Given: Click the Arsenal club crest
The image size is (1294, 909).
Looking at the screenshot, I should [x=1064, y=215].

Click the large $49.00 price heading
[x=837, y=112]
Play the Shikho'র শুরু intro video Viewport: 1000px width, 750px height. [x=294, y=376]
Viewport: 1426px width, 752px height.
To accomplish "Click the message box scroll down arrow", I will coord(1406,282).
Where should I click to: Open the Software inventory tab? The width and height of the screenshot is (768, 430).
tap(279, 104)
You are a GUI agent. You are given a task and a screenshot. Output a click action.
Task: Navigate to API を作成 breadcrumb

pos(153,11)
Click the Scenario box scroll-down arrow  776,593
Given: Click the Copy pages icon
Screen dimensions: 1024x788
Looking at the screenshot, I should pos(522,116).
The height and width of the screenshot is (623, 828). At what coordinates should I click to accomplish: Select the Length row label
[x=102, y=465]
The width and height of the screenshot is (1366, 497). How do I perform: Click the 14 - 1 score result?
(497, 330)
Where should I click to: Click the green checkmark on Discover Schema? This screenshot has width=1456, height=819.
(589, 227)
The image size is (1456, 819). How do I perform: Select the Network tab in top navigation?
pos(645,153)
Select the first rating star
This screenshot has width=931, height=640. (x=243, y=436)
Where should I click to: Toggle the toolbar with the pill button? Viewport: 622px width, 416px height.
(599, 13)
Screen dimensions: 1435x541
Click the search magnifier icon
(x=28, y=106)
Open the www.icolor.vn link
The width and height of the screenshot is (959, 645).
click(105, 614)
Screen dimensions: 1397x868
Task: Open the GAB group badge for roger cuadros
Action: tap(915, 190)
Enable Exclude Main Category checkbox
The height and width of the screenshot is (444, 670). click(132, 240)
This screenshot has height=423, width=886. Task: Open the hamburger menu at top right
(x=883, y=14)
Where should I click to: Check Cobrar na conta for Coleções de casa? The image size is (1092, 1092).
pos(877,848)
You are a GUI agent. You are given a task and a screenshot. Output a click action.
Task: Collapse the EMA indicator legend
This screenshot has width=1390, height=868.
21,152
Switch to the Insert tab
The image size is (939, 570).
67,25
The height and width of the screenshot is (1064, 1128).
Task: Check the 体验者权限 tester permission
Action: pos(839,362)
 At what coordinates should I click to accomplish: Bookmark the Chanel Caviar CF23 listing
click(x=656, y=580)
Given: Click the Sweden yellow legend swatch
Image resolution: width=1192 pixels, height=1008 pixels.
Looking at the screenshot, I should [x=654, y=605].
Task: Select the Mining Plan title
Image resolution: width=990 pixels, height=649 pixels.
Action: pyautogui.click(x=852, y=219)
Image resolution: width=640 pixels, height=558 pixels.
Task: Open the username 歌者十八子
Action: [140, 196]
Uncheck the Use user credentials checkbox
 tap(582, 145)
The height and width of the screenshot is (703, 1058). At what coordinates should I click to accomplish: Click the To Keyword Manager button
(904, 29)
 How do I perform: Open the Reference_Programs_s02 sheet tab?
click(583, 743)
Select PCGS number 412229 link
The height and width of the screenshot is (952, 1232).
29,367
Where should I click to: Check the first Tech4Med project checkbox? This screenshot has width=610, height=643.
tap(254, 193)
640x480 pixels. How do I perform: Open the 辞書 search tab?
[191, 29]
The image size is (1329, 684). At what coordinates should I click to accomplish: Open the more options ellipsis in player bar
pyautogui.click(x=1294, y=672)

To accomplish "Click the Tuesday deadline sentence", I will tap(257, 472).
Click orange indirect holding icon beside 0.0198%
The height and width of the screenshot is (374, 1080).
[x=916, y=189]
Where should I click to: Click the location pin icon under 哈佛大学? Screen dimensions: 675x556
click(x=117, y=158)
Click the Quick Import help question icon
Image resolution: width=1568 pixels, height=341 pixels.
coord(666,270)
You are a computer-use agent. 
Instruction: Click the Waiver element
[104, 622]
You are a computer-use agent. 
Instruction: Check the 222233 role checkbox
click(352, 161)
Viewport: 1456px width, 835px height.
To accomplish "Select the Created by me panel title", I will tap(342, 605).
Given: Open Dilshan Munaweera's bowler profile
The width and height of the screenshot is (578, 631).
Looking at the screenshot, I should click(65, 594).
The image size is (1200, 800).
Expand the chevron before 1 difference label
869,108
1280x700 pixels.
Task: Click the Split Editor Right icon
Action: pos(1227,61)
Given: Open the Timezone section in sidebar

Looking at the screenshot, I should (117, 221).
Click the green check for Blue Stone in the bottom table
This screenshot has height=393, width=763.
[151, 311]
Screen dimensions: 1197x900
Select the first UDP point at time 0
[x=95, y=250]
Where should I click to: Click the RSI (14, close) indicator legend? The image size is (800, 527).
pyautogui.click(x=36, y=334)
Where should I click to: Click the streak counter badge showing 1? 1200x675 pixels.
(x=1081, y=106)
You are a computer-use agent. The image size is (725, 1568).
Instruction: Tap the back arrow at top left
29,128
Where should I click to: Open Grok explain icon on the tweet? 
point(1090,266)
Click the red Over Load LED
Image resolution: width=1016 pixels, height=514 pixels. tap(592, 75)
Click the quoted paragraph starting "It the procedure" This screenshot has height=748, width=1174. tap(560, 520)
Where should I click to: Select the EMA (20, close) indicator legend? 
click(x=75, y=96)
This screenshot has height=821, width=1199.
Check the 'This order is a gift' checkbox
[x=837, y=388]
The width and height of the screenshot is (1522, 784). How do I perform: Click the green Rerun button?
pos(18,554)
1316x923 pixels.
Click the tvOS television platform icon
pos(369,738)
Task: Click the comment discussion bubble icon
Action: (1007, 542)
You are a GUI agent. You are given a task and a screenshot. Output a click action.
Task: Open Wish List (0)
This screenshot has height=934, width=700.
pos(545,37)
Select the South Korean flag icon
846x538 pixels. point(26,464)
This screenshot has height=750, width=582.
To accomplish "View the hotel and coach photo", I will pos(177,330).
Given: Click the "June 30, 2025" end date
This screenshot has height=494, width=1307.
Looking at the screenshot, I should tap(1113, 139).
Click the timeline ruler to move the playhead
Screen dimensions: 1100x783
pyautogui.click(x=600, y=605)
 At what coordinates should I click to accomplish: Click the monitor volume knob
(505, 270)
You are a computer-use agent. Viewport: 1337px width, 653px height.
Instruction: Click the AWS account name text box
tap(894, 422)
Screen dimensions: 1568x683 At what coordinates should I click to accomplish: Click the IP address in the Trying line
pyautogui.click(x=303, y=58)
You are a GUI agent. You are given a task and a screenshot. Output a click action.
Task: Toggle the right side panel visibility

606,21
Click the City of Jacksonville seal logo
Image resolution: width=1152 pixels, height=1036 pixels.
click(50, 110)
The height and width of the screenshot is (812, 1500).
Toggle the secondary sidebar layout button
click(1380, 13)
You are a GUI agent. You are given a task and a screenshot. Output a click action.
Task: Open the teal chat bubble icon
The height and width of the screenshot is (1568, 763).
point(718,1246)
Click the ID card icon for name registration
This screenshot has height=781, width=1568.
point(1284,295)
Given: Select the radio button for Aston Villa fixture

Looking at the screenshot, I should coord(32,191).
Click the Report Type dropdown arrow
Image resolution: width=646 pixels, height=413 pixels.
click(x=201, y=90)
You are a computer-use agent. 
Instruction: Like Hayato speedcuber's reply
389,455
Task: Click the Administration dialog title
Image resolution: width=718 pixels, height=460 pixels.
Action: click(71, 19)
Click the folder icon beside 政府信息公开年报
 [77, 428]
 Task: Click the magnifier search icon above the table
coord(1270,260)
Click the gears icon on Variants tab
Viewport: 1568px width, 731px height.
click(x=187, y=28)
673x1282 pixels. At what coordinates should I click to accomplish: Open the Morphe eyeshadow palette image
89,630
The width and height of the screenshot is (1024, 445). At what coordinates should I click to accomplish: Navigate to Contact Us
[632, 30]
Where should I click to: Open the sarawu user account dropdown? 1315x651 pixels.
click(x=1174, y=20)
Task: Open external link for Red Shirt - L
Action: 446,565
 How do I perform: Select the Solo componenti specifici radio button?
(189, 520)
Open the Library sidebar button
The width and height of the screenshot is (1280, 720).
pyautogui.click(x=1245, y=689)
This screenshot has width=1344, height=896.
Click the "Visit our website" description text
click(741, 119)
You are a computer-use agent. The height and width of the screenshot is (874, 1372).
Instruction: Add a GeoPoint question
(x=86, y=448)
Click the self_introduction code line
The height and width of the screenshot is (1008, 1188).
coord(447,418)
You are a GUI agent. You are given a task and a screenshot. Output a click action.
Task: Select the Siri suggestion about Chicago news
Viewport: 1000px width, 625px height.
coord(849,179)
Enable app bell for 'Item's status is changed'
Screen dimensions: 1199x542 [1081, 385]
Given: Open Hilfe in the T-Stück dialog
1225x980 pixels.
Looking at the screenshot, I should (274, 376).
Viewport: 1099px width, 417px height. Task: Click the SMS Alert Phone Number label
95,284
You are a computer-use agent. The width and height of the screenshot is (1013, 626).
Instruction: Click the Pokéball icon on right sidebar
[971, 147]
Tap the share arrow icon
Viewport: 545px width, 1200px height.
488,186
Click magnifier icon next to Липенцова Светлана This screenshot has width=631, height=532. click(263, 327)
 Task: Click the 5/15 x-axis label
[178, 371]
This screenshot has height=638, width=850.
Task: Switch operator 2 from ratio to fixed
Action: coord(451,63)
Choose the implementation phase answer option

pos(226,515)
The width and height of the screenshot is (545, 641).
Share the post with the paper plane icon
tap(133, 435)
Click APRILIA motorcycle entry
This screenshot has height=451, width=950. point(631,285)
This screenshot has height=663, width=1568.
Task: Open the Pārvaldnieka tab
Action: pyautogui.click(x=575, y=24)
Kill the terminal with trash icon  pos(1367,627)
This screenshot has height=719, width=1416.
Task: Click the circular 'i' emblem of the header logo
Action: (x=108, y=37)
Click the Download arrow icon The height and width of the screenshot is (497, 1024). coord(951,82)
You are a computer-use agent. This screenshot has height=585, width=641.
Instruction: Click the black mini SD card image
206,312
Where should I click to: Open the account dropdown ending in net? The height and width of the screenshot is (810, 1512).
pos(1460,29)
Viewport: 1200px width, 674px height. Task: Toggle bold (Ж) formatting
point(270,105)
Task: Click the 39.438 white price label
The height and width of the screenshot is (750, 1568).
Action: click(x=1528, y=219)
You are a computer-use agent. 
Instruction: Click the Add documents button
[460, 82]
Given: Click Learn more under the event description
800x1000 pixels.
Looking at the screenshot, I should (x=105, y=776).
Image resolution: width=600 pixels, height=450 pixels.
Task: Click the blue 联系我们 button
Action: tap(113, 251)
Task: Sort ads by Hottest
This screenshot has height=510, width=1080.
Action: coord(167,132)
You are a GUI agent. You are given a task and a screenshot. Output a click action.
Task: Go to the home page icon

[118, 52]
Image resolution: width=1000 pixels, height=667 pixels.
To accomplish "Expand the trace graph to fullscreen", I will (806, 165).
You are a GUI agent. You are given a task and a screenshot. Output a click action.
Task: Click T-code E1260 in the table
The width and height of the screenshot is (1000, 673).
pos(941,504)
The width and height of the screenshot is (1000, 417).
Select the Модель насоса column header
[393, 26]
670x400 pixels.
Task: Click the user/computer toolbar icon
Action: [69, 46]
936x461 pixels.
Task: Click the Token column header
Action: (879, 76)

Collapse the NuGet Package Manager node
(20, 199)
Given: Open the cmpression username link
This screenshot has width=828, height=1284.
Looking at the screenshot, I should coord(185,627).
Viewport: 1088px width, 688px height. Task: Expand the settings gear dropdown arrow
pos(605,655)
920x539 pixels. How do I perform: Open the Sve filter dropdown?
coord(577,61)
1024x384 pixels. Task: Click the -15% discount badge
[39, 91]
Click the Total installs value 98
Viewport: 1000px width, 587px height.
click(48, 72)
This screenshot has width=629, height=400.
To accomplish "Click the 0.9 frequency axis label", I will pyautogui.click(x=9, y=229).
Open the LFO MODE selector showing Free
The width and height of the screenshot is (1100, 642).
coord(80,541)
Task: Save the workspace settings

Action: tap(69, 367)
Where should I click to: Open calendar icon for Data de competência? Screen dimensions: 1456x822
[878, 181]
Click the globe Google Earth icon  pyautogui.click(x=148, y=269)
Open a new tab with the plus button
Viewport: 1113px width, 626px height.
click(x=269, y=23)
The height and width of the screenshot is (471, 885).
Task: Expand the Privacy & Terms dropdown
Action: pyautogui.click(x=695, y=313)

What to produce
Will you return exactly the lines above from the one with "Image resolution: width=1000" down to the one with "The width and height of the screenshot is (1000, 417).", counting both as part of the range?

Response
Image resolution: width=1000 pixels, height=667 pixels.
To accomplish "Expand the trace graph to fullscreen", I will (806, 165).
You are a GUI agent. You are given a task and a screenshot. Output a click action.
Task: Click T-code E1260 in the table
The width and height of the screenshot is (1000, 673).
pos(941,504)
The width and height of the screenshot is (1000, 417).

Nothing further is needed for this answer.